What you are asked to do: Start at the line that contains "2024 (61, 184)". Repeat it and each line after it, exactly, up to and including the final line of the data.

(Data records)
------------------------------------------------------------------------
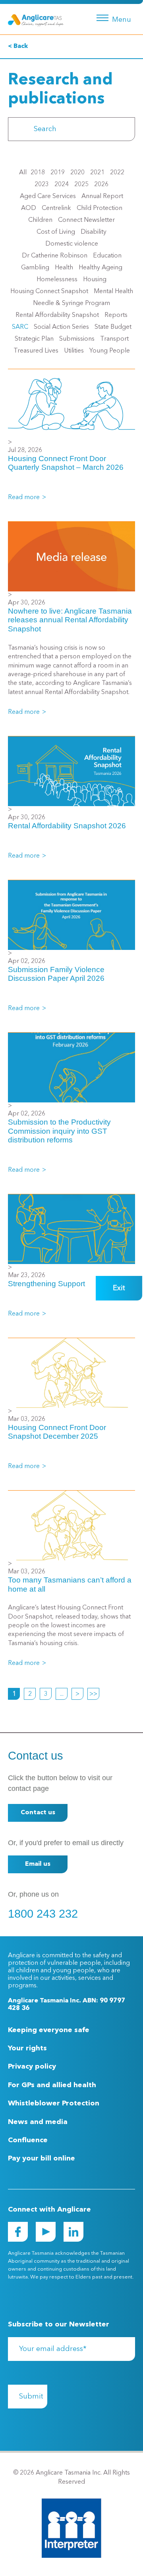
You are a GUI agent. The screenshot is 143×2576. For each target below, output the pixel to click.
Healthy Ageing (100, 268)
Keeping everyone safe (48, 2030)
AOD (28, 208)
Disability (93, 232)
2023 (42, 184)
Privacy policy (32, 2066)
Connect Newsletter (86, 220)
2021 (97, 173)
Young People (109, 351)
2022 (117, 173)
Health (64, 268)
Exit (119, 1288)
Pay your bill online (41, 2158)
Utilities (74, 351)
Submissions (77, 339)
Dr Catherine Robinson (54, 256)
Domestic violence (71, 244)
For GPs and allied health (52, 2085)
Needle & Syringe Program (71, 303)
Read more (24, 497)
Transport (114, 339)
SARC (20, 327)
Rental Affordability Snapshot (57, 315)
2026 (101, 184)
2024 (61, 184)
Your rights (27, 2048)
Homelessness (57, 279)
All (23, 173)
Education (107, 256)
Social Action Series (61, 327)
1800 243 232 (43, 1913)
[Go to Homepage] (36, 19)
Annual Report (102, 196)
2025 (81, 184)
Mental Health (113, 291)
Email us (37, 1864)
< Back (18, 46)
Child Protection (99, 208)
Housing (94, 279)
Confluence (28, 2140)
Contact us (38, 1812)
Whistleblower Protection (53, 2103)
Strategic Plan (34, 339)
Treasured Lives (36, 351)
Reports (116, 315)
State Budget (113, 327)
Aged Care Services (48, 196)
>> (93, 1694)
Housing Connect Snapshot (49, 291)
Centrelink (56, 208)
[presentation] (19, 129)
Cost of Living (56, 232)
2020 (77, 173)
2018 (38, 173)
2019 (57, 173)
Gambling (35, 268)
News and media (38, 2122)
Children (40, 220)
------------------------------------------------------------------------
Written solution:
2024 (61, 184)
Your rights (27, 2048)
Homelessness (57, 279)
All (23, 173)
Education (107, 256)
Social Action Series (61, 327)
1800 243 232 (43, 1913)
[Go to Homepage] (36, 19)
Annual Report (102, 196)
2025 (81, 184)
Mental Health (113, 291)
Email us (37, 1864)
< Back (18, 46)
Child Protection (99, 208)
Housing (94, 279)
Confluence (28, 2140)
Contact us (38, 1812)
Whistleblower Protection (53, 2103)
Strategic Plan (34, 339)
Treasured Lives (36, 351)
Reports (116, 315)
State Budget (113, 327)
Aged Care Services (48, 196)
>> (93, 1694)
Housing Connect Snapshot (49, 291)
Centrelink (56, 208)
[presentation] (19, 129)
Cost of Living (56, 232)
2020 (77, 173)
2018 (38, 173)
2019 (57, 173)
Gambling (35, 268)
News and media (38, 2122)
Children (40, 220)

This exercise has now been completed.